Mei-Ann Chen conducting
with George Li, piano
Feb. 1, Richmond CenterStage
Standing ovations are almost de rigueur at classical concerts these days, but still can be startling and exhilarating experiences. You just have to distinguish between routine, polite ones and genuine, spontaneous ones. For future reference, the response to George Li at the end of the Grieg Piano Concerto was what a genuine ovation looks and sounds like.
Much of the audience leaped to its feet, loudly applauding, in many cases shouting and whooping as well.
The happy tumult didn’t die down until Li played a first encore (Vladimir Horowitz’s Fantasy on themes from Bizet’s “Carmen”), then resumed until he played a second (Chopin’s Nocturne in C sharp minor), which finally down-shifted the applause to highly appreciative.

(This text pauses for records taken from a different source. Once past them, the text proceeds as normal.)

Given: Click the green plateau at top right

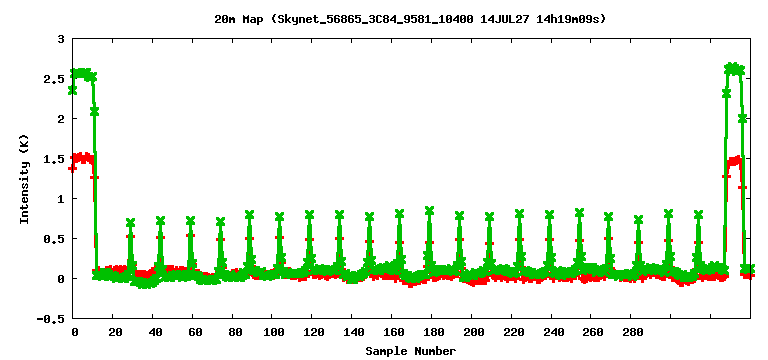Looking at the screenshot, I should 734,69.
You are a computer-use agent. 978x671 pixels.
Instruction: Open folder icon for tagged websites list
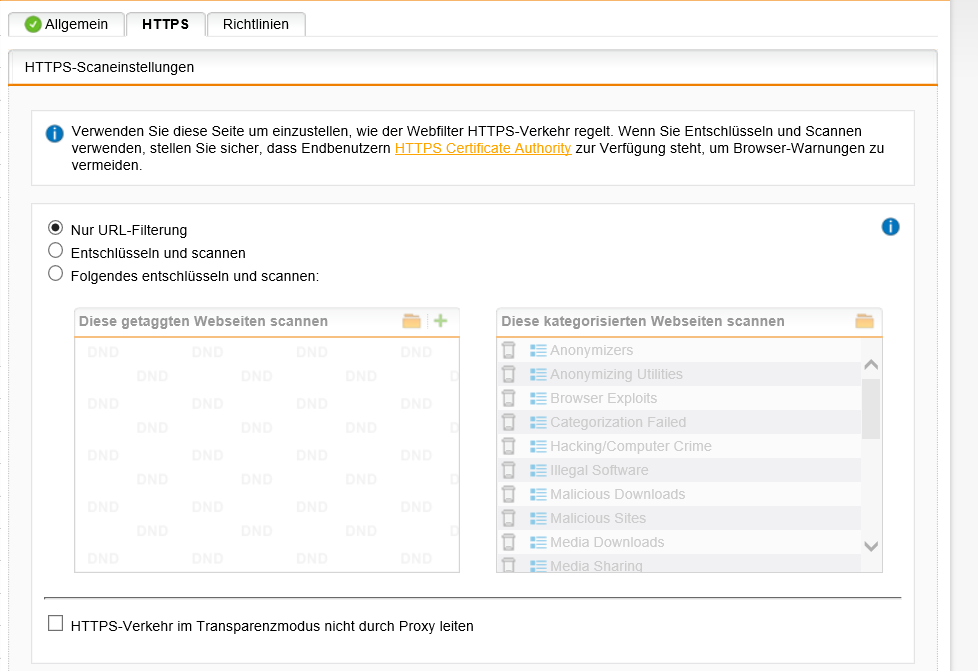[x=412, y=321]
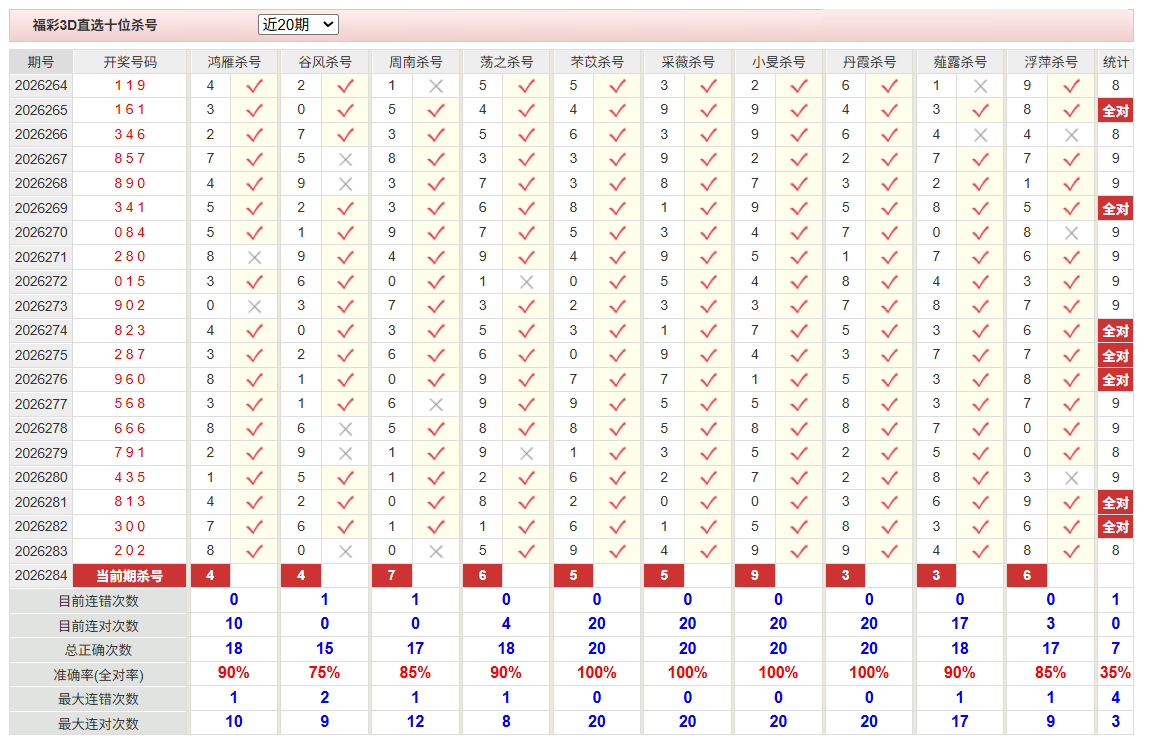Click the X mark for 鸿雁杀号 in row 2026271
This screenshot has height=748, width=1149.
[x=254, y=258]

Li, an 18-year-old Bostonian, is one of the proliferating number of young piano virtuosos who boast both knockout technique and a level of musicality normally heard from more mature artists. It took a while for the latter to manifest itself in his performance of the Grieg.
He hit the opening chords and stated the big theme of the first movement almost as if pounding an anvil. His tone remained ringingly bright throughout the concerto, but with frequent shading of color and flexibility in tempo – more lyrical and poetical, that is.

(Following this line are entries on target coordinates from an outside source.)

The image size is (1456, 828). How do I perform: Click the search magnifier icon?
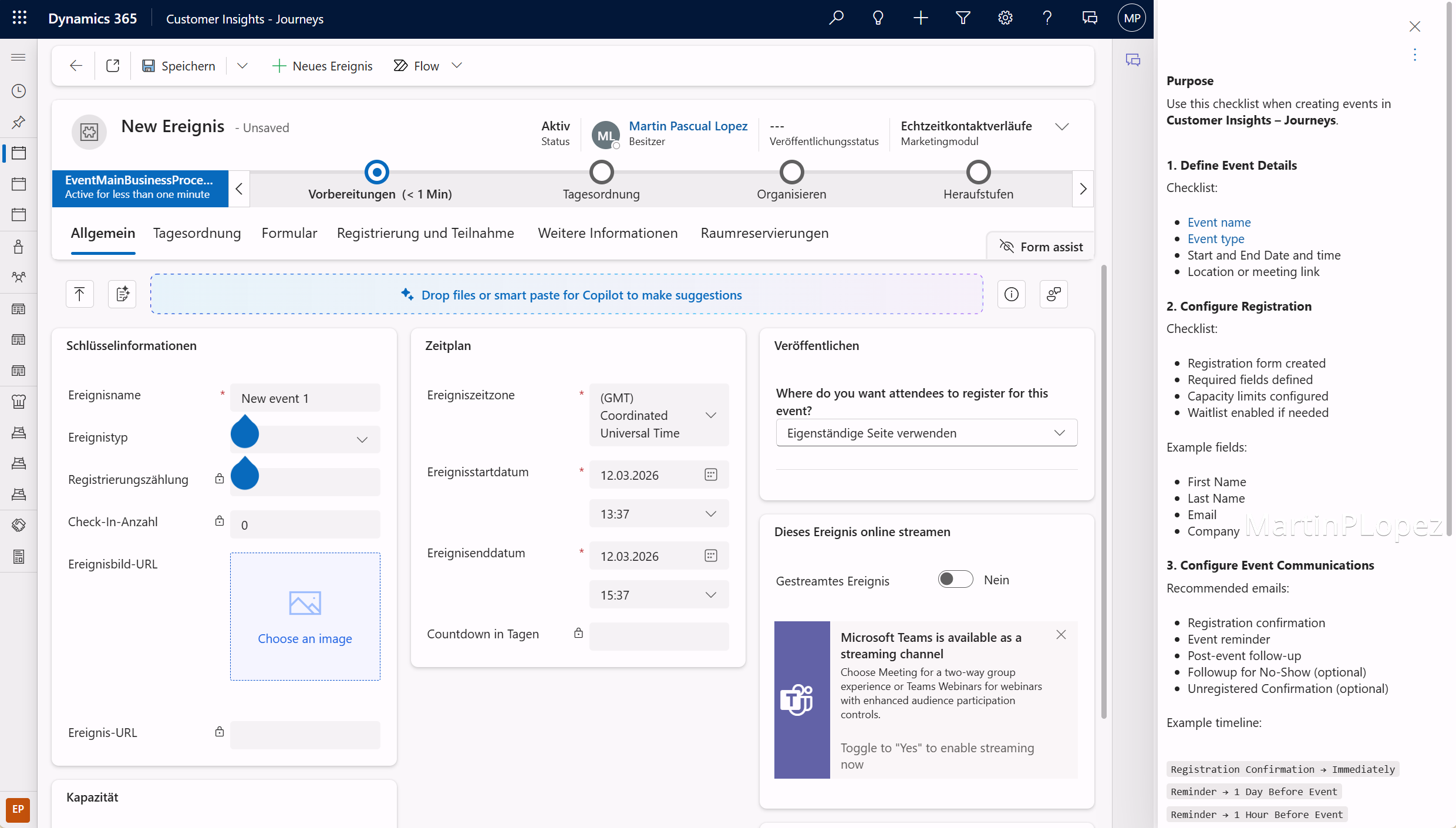tap(836, 18)
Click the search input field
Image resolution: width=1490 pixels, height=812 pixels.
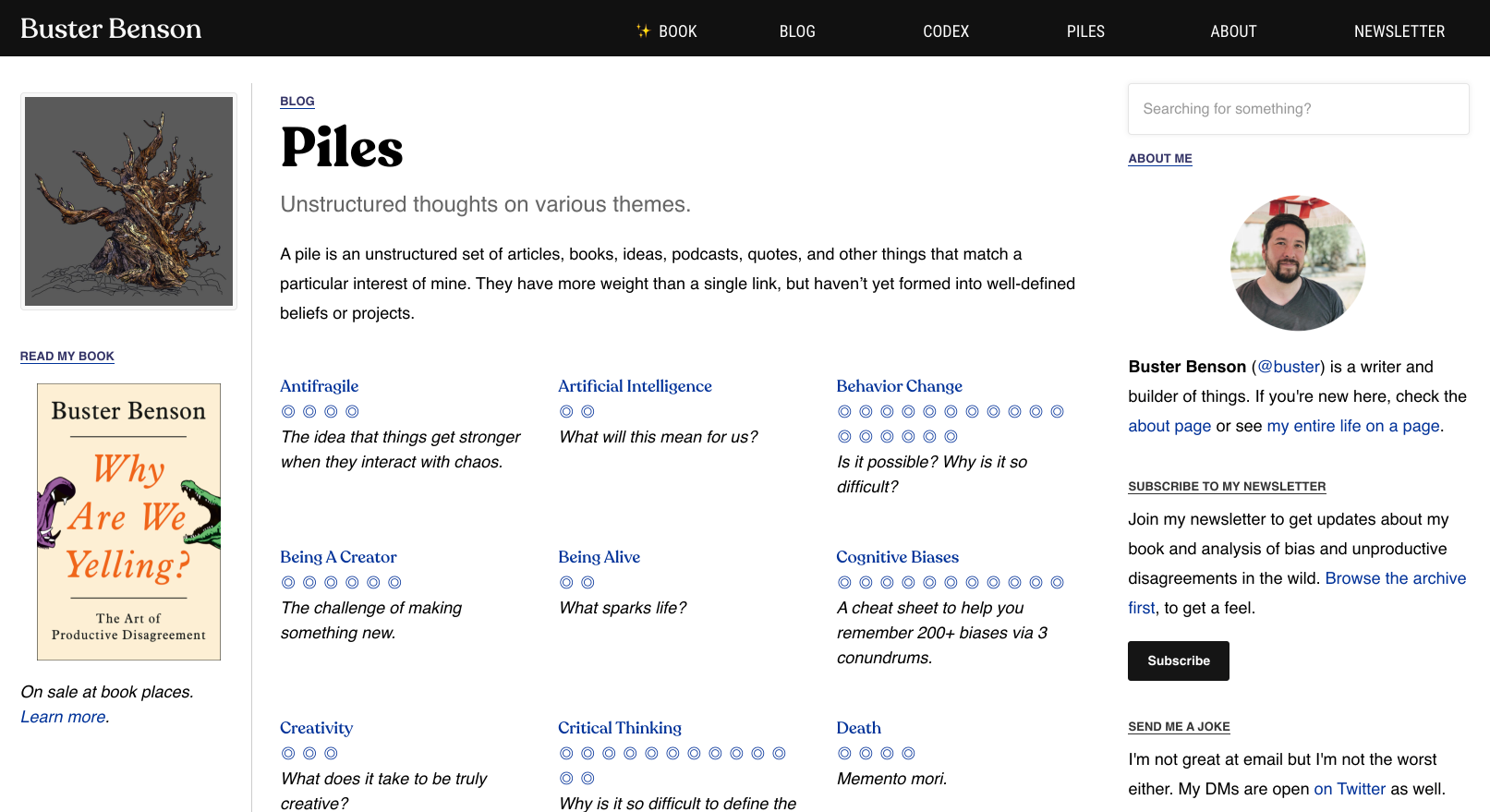[1298, 109]
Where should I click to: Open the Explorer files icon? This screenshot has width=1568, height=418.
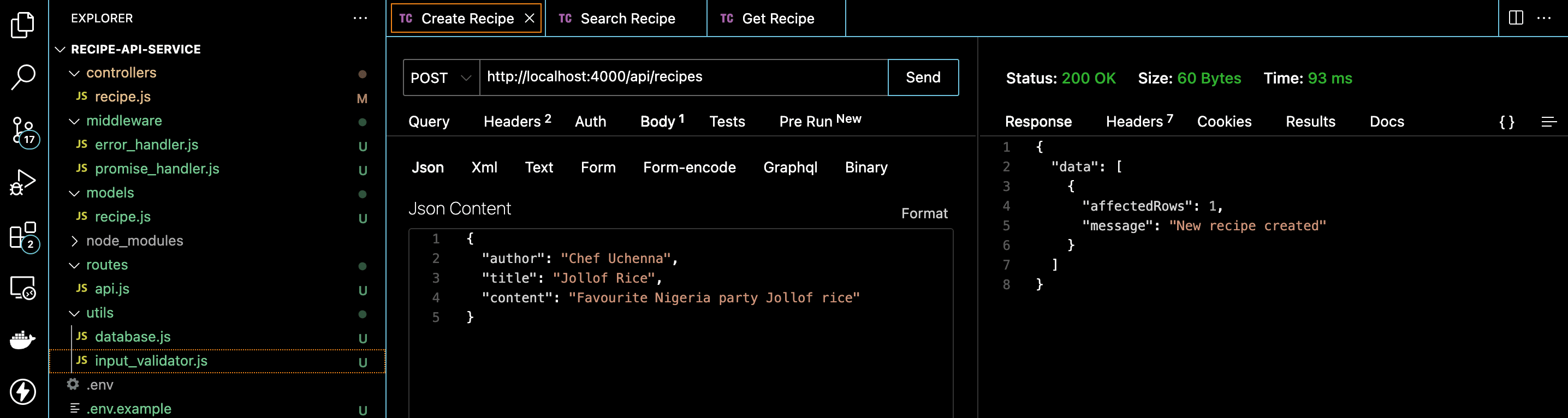pyautogui.click(x=23, y=25)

The Chopin encore found Li at his most poetic and tonally nuanced – seemingly a different performer and instrument from those heard at the beginning of the Grieg.

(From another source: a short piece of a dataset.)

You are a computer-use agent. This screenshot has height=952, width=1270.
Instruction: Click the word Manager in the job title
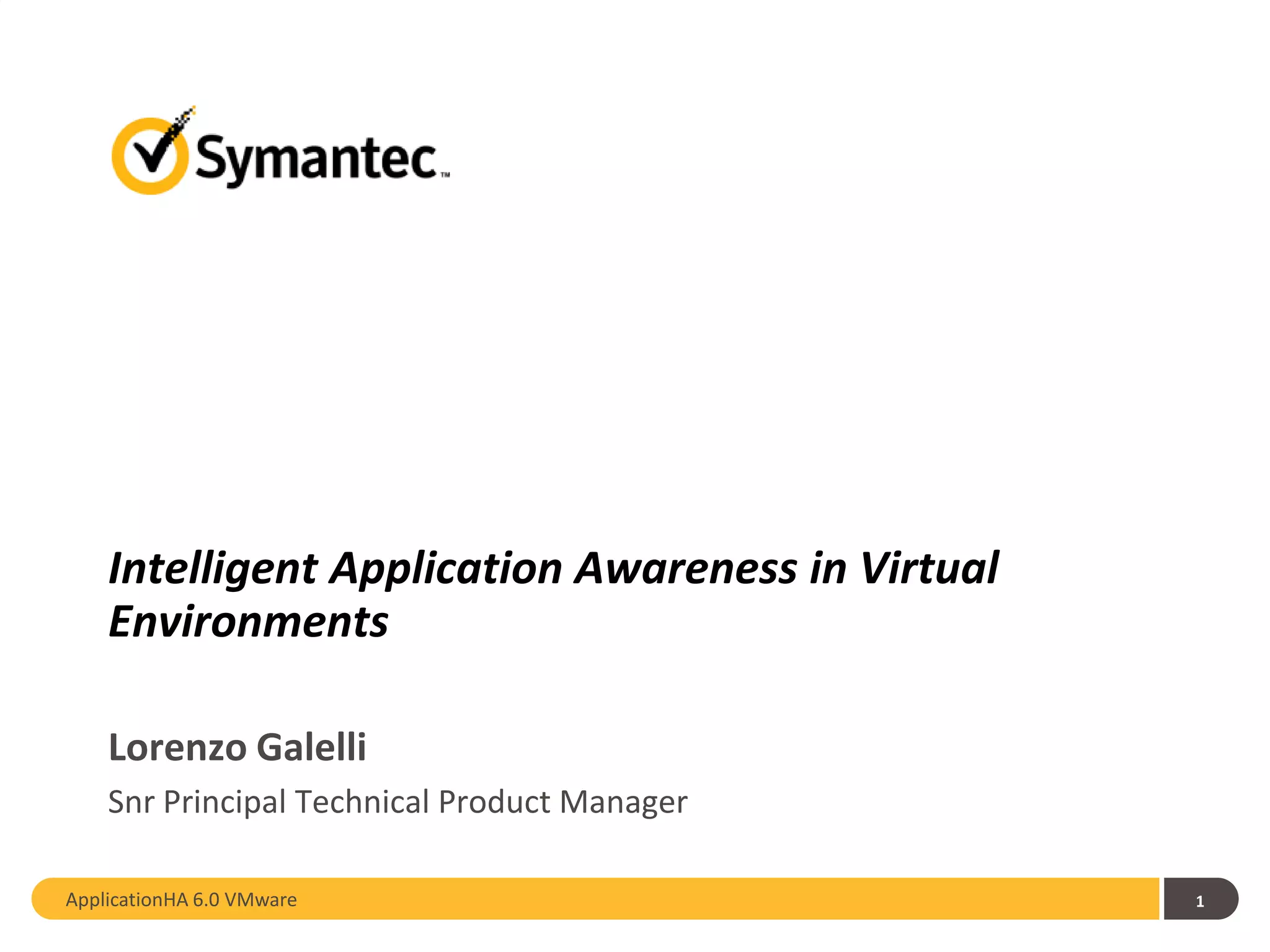(623, 802)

The pianist had a forceful and expressive partner in guest conductor Mei-Ann Chen, music director of the Memphis Symphony and Chicago Sinfonietta. In the Grieg, Chen crafted sonorously atmospheric, warmly lyrical orchestral playing.
Her treatment of Schumann’s Second Symphony was brisk and alert, effectively centering the listener’s attention on the second, scherzo movement, with its speedy crosscurrents of brilliant string and wind scoring. The slow movement, marked adagio expressivo, was paced more like an andante and plumbed few expressive depths. The conductor mustered a collective triumphant outcry for the symphony’s finale.
Chen and the orchestra’s strings opened the program with Osvaldo Golijov’s orchestral version of “Last Round,” a piece that incorporates the Argentinian-born composer’s formative influences: East European Jewish music (Golijov’s parents were émigrés), Stravinsky-cum-Hindemith neoclassicism and the “new tango” style of Argentine master Astor Piazzolla.
Unusually, the symphony’s violinists and violists played standing, with first and second violins to the left and right of the conductor. This may have helped energize the players – several seemed on the verge of dancing in the fast opening section; and it certainly didn’t detract from tone production in the longer lentissimo that followed. I’ve rarely heard lusher sound from these fiddlers.